В интервью с Анджеем Рыбаком (Die Woche. 1996. 5 июня) Сорокин утверждал, что не является писателем. Поскольку Сорокин действительно во многом представляет собой пост- или паралитературный феномен, следует обратиться и к медиальной проблематике сорокинских выступлений.
Оба значения слова «медиум» оказываются при этом релевантны: медиум А принадлежит области парапсихологии как бессознательный посредник для передачи определенных сообщений; медиум Б представляет собой происходящую в рамках литературного перформанса инструментализацию тела автора.
Медиальность авторского тела может быть выставлена напоказ двумя способами: во-первых, в позитивной форме, когда автор читает собственный текст. Это чтение может испытывать разные степени остранения, акцентирующего физический аспект декламации: в случае Сорокина это заикание[294], шепот, чтение немецкого перевода с русским акцентом. Остранение самоидентичности автора одновременно влечет за собой (теперь активное) дистанцирование по отношению к любому гипостазированию авторского субъекта – на что уже многократно обращалось внимание в связи с Сорокиным[295]. Априорно полиморфный медиум Сорокин избегает любой формы, несущей определенность. Самоостранение приводит также к тому расщеплению на «автора» и его двойника, которое описывает Ямпольский[296].

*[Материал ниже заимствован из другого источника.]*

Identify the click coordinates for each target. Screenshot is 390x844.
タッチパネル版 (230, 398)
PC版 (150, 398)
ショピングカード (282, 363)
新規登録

Это ведет нас ко второй, негативной форме презентации авторского тела – к немоте и как бы безучастности. Здесь мы обнаруживаем чистую форму чревовещания, когда текст проигрывается с магнитной ленты или читается вслух кем-то другим (сольное выступление Сорокина почти невообразимо). Активное остранение, бросающееся в глаза при позитивном акцентировании медиальности авторского тела, здесь уже необязательно – что, возможно, в большей мере соответствует и эстетике Сорокина[297]. В таком перформансе тело Сорокина кажется едва ли познаваемым медиально (в значении Б), но тем отчетливее – как медиум (в значении А). Телесное присутствие как таковое, отказывающееся от всех «своих» медиальных знаковых систем, выдвигает вперед чистый медиум. То есть сорокинские перформансы разворачиваются между двумя позициями: слабого оратора, который акцентирует проблематику физического характера говорения через заторможенность (или остранение этой заторможенности) в своем выступлении, и чревовещателя, говорящего через своего переводчика или актера[298]. Обе позиции отбрасывают читателя к графическим знакам[299]. Чрево-вещание, которое телом автора демонстрирует невидимость возникновения и авторизации текста и – в случае позитивной презентации медиума Б – влечет за собой ухудшение слышимости авторского голоса (редуцированная коммуникация!), отсылая таким образом к письменному тексту. Перформанс Сорокина как нулевое мимирование обладает дополнительным измерением, проявляющим референцию имитирования как несуществующую и отбрасывающим аудиторию к самому тексту, который в свою очередь в местах своего разъятия обнаруживает следы имитирования имитации.
Выше уже заходила речь о теориях декламации. Сложнее дело обстоит с перформансом, состоящим из молчания – хотя у Сорокина оно намечается уже в его нежелании читать или в понижении голоса при чтении. Как станет понятно в дальнейшем, сорокинская двусоставная (дис)симулятивная стратегия pronunciatio, распадающаяся на «плохое» выступление и отказ от выступления, основывается на одной и той же концепции перформанса, включающей в себя оба варианта.
Вернемся к рассуждениям Деррида о немом миме Малларме, поскольку в них есть моменты, которые могут оказаться полезными для описания практики выступлений Сорокина. В тексте Малларме описывается пантомимическое представление, в котором Пьеро изображает («мимирует»), как он за измену карает смертью свою жену Коломбину: он убивает ее, щекоча ступни, что вызывает смеховой спазм. Мим при этом мимирует как убийцу, так и умирающую от щекотки Коломбину, а затем (теперь «андрогинно»), после этого «мастурбационного самоубийства»[300], сам сводит счеты с жизнью. Деррида эту «мимодраму» называет «настоящим разоблачением настоящего»: «показ, обнаружение, производство, aletheia»[301]. И далее: «Мим производит, то есть показывает в наличии, демонстрирует глубинный смысл того, что пишет в настоящем, – то, что исполняет»[302].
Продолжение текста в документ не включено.